APPLY WHAT YOU READ:
- 1) From the passage on the CDC opioid prescribing guidelines, list the things the CDC says it will continue to emphasize.
- 2) Copy part of the passage on the CDC opioid prescribing guidelines word for word. Begin at the words "The CDC published" and stop after the words "were too restrictive.".
- 3) Pick up the passage on the CDC opioid prescribing guidelines after its last sentence and continue writing it.

DOCUMENT PASSAGE:

In the letter, Dowell explained that physicians are encouraged to use their best clinical judgement when it comes to opioid prescriptions. Nor was it their intention to deny chronic pain patients access to opioids, making special mention of sickle cell and cancer patients.  She also said that they’ll revisit the guidelines as new evidence and prescription recommendations become available.

“Chronic pain is common and multidimensional, and patients deserve safe and effective pain management…CDC will continue to emphasize what the Guidelines and associated materials say about communication, patient engagement in decision making and maintenance of the patient-provider relationship.”

The CDC published its Guideline for Prescribing Opioids for Chronic Pain in 2016. The guidelines consist of 12 recommendations [See sidebar] intended to reduce the use of opioids during an era of addiction and drug abuse. While the guidelines are voluntary,  many worried that they were too restrictive.

RECORD EXTRACTS:
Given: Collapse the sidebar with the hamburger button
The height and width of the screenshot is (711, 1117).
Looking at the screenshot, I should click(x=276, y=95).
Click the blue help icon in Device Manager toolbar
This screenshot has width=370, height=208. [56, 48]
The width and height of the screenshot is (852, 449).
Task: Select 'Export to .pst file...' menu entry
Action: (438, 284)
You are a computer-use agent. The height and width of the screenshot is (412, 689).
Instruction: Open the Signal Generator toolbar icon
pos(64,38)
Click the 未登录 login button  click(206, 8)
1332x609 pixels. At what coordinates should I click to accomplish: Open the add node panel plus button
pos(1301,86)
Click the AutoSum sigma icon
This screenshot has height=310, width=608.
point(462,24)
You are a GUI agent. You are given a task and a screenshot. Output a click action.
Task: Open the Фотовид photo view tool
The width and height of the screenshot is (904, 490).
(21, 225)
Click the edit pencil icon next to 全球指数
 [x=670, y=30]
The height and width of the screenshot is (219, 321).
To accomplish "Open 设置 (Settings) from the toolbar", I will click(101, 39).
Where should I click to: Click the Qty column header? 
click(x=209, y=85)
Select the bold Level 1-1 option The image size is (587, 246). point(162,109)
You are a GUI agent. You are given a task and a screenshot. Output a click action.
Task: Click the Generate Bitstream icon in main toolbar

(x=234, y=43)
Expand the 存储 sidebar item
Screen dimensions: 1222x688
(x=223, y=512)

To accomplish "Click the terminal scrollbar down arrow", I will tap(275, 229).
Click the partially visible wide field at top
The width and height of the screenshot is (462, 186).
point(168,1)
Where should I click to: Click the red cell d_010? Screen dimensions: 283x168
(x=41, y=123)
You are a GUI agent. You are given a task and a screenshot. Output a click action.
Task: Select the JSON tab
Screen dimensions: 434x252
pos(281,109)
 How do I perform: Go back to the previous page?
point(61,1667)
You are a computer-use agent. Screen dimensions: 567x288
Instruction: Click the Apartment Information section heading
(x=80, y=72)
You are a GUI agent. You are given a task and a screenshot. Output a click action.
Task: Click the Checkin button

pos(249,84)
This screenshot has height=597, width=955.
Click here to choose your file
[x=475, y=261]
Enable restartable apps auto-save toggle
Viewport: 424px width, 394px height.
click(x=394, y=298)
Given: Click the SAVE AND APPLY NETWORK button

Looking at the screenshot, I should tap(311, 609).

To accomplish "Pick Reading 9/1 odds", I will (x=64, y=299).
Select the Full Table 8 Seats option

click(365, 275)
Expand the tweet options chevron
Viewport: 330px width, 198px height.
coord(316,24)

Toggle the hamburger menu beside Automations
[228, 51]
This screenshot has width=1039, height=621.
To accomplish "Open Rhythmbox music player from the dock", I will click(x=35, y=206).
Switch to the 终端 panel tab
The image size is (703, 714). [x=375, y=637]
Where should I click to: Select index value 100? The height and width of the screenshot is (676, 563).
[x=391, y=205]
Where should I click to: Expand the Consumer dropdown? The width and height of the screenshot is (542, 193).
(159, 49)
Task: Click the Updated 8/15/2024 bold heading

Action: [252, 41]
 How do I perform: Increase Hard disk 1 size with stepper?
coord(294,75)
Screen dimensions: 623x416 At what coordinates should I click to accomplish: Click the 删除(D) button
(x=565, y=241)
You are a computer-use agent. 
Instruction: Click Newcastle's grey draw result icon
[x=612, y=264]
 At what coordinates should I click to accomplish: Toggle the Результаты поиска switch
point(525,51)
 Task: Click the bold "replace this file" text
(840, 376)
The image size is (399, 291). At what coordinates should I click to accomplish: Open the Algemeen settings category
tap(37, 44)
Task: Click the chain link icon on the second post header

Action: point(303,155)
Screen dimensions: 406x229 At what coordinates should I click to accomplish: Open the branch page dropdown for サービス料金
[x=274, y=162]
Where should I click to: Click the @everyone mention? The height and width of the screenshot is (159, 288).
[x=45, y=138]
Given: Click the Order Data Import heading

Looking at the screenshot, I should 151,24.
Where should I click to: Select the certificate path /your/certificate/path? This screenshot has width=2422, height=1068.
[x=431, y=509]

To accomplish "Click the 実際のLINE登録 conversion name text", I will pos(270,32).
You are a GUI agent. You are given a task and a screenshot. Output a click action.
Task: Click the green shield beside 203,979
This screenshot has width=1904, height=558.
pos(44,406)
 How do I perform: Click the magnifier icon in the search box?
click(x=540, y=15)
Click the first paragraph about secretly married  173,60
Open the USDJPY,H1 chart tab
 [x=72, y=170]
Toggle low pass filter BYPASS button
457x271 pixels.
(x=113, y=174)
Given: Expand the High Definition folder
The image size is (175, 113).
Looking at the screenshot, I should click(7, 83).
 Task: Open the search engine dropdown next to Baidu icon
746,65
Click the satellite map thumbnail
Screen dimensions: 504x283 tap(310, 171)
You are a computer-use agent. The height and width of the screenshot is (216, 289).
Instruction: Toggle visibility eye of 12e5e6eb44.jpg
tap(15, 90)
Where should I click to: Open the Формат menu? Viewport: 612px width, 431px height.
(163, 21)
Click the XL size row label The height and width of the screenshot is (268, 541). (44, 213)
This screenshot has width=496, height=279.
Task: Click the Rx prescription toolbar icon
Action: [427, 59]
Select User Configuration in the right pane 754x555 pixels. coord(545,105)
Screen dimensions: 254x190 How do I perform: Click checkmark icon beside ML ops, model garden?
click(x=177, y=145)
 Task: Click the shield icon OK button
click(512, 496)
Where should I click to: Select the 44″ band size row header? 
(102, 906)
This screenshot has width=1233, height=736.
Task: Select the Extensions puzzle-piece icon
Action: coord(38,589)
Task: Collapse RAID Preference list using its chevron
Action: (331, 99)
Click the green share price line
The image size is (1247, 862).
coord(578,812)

ANSWERS TO EACH TASK:
- 1) communication; patient engagement in decision making; maintenance of the patient-provider relationship

- 2)
The CDC published its Guideline for Prescribing Opioids for Chronic Pain in 2016. The guidelines consist of 12 recommendations [See sidebar] intended to reduce the use of opioids during an era of addiction and drug abuse. While the guidelines are voluntary,  many worried that they were too restrictive.

- 3)
In March a group called the Health Professions for Patients in Pain (HP3) wrote that the guidelines had made it too difficult to prescribe opioids to patients that need them.

“Consequently, patients have endured not only unnecessary suffering, but some have turned to suicide or illicit substance use,” HP3 wrote. “Others have experienced preventable hospitalizations or medical deterioration in part because insurers, regulators and other parties have deployed the 90 MME threshold as a both a professional standard and a threshold for professional suspicion. Under such pressure, care decisions are not always based on the best interests of the patient.”